Traffico gonfiato, emissioni Co2 dimenticate. Il dossier che stronca il Tav

Una sonora bocciatura. Il Tav Torino-Lione è un progetto che non sta in piedi dal punto di vista economico, perché è basato su previsioni di traffico del tutto irrealistiche; né dal punto di vista ambientale, poiché poggia su valutazioni del tutto fantasiose. A dirlo non è un militante del movimento No-Tav, ma il professor Yves Crozet, specialista in economia dei trasporti dell’Università Lione 2, in una nota redatta su richiesta della Corte dei conti europea (che ha poi inserito anche le osservazioni di Crozet nella “Relazione speciale” del 16 giugno 2020 sulle infrastrutture di trasporto dell’Unione europea).

Il professor Crozet è netto: “La galleria Lione-Torino è un tipico esempio di manipolazione del calcolo economico in cui, oltre alla sopravvalutazione del traffico, vi sono valutazioni fantasiose dei guadagni in termini di emissioni di Co2. Una volta rivisti, i dati del calcolo economico danno al progetto un quadro completamente diverso”. Il tecnico offre anche una spiegazione della “manipolazione”: “I promotori di grandi progetti infrastrutturali devono produrre dati per convincere i responsabili delle decisioni e i finanziatori. Nel caso dei finanziamenti privati, essi tendono in genere a gonfiare le previsioni di traffico da un lato e a sottovalutare i costi di attuazione dall’altro”.

Esempio: il tunnel costruito sotto la Manica per collegare Francia e Gran Bretagna: “L’analisi ex-post condotta su Eurotunnel ha evidenziato che, al fine di aumentare la redditività potenziale dell’operazione, il traffico è stato gonfiato con flussi attesi da tutta Europa, oltre a quelli previsti tra Londra e Parigi. Nel caso di progetti che non hanno un ritorno finanziario, ma che sono giustificati da motivi ambientali, è il ritorno socioeconomico stimato che viene gonfiato dai promotori del progetto. Il finanziatore pubblico deve essere convinto che è nell’interesse della comunità finanziare l’operazione”. Ecco perché, a proposito del Tav, è stata fatta, da una parte, una “sopravvalutazione del traffico” e, dall’altra, “valutazioni fantasiose dei guadagni in termini di emissioni di Co2”.

Il traffico

Gli studi indipendenti, dice Crozet, dimostrano che “il traffico di transito è crollato nei tunnel franco-italiani. Rimangono alcuni flussi Francia-Italia, ma i flussi tra l’Italia da un lato e il Regno Unito, il Benelux o la Germania dall’altro sono stati dirottati verso altre direttrici, attraverso la Svizzera o l’Austria”.

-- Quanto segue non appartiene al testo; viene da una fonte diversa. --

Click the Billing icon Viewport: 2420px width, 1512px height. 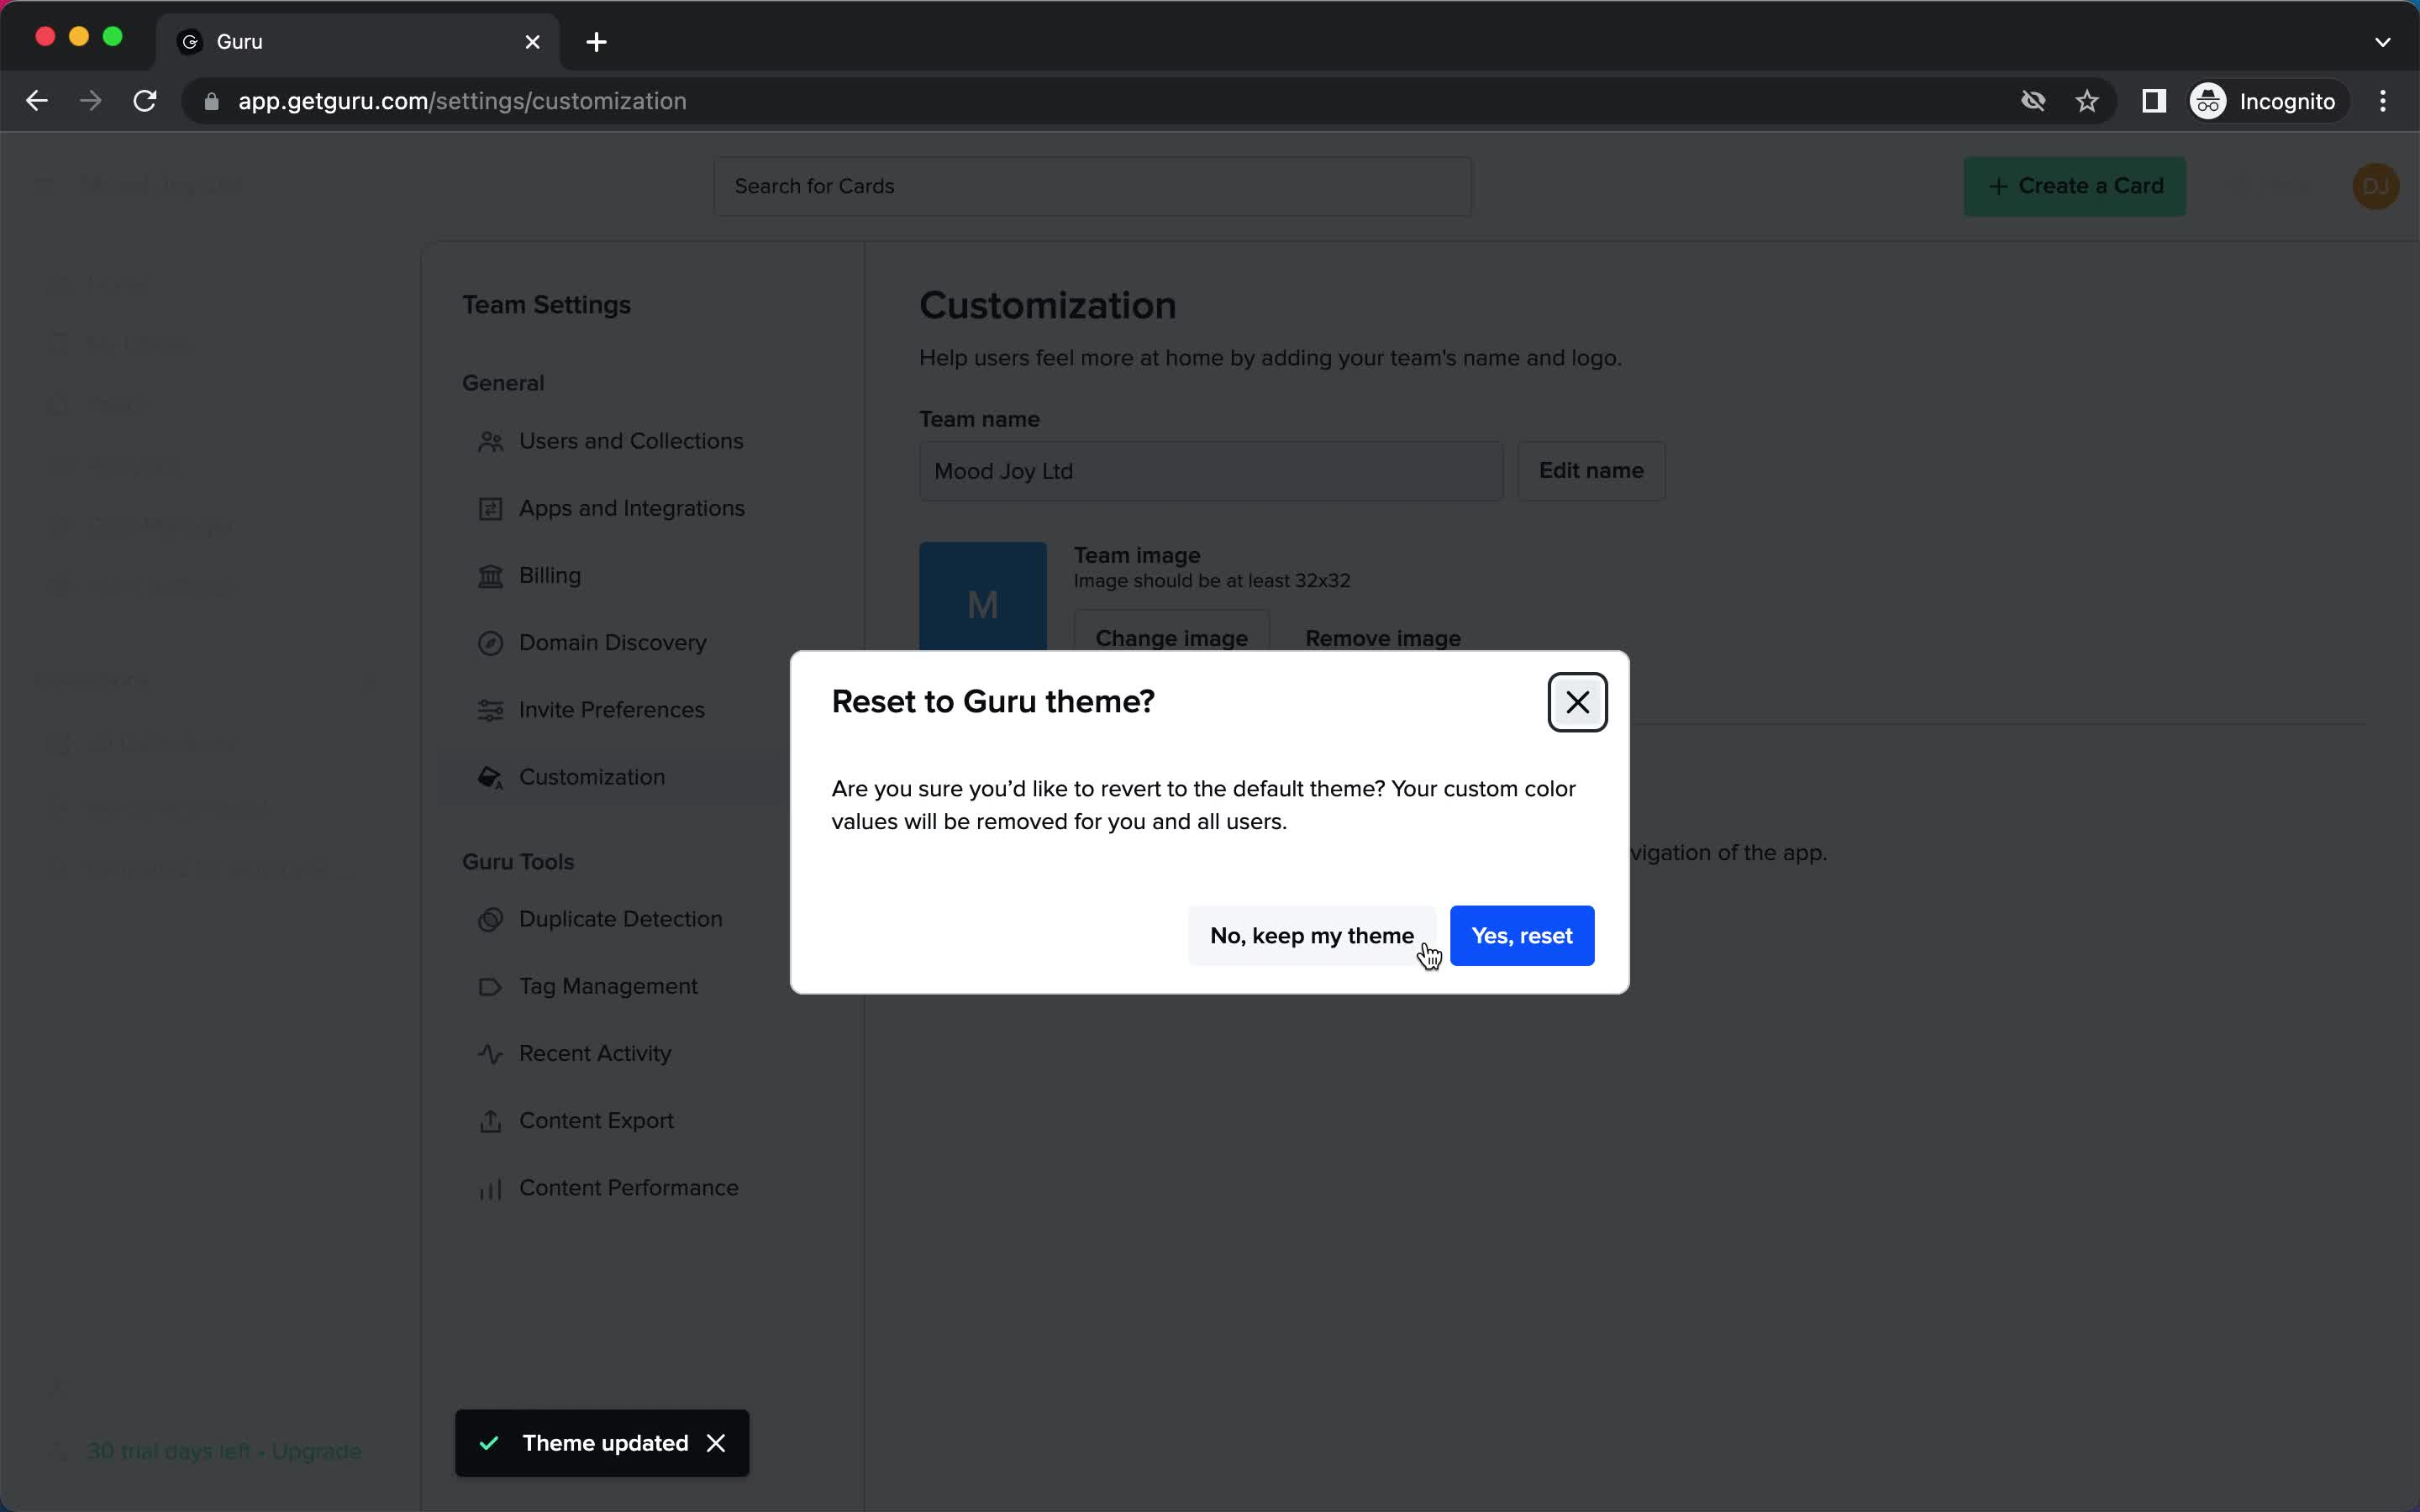[x=488, y=575]
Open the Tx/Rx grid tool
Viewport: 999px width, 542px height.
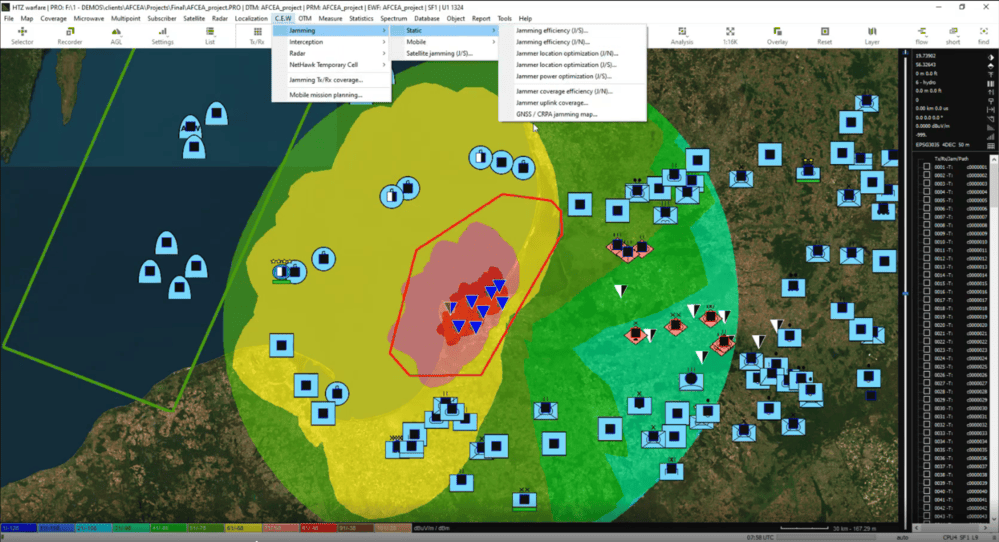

È possibile e auspicabile – si chiede allora Crozet – attrarre questi flussi verso il territorio francese? Per rispondere, analizza le previsioni di traffico dei promotori del progetto. Dicono che, nel 2035, il traffico merci su rotaia supererà i 41 milioni di tonnellate all’anno. Quasi 14 volte il traffico attuale. “Come si possono prendere sul serio tali dati, se si basano su uno scenario di riferimento non realistico?”. La stima dei promotori è il triplo di quanto è realmente successo negli ultimi 30 anni. Il traffico dovrebbe aumentare del 7,6 per cento all’anno. Ma tutto il movimento merci attraverso le Alpi, su strada e su ferrovia, tra il 1984 e il 2014 è aumentato ogni anno soltanto del 2,6 per cento.

“Come potremo fare tre volte meglio”, si chiede Crozet, “del trend degli ultimi 30 anni?”. E ancora: “Quale bacchetta magica potrebbe essere usata per raggiungere” l’obiettivo di un aumento del traffico ferroviario fino ai 28 milioni di tonnellate, quasi 10 volte il traffico attuale, “quando, tra il 2000 e il 2016, il traffico merci ferroviario in Francia è diminuito del 40 per cento?”. Secondo i promotori del Tav, il traffico ferroviario nel 2035 sarà 65 volte superiore a quello del 2004: “Una cifra più che ottimistica”, conclude Crozet.

Le emissioni di Co2

Con il tunnel Torino-Lione – sostengono i promotori – ci sarà un notevole abbattimento delle emissioni di anidride carbonica, perché le merci non viaggeranno più su strada, ma sulla nuova linea ferroviaria. Ma i promotori – ribatte Crozet – da una parte, come abbiamo visto, sopravvalutano il traffico, dall’altra sottovalutano le emissioni prodotte nella costruzione del tunnel, che saranno di ben 9 milioni di tonnellate. Secondo gli stessi promotori del progetto, il bilancio del Co2 diventa positivo solo nel 2037, quasi 25 anni dopo l’inizio dei lavori.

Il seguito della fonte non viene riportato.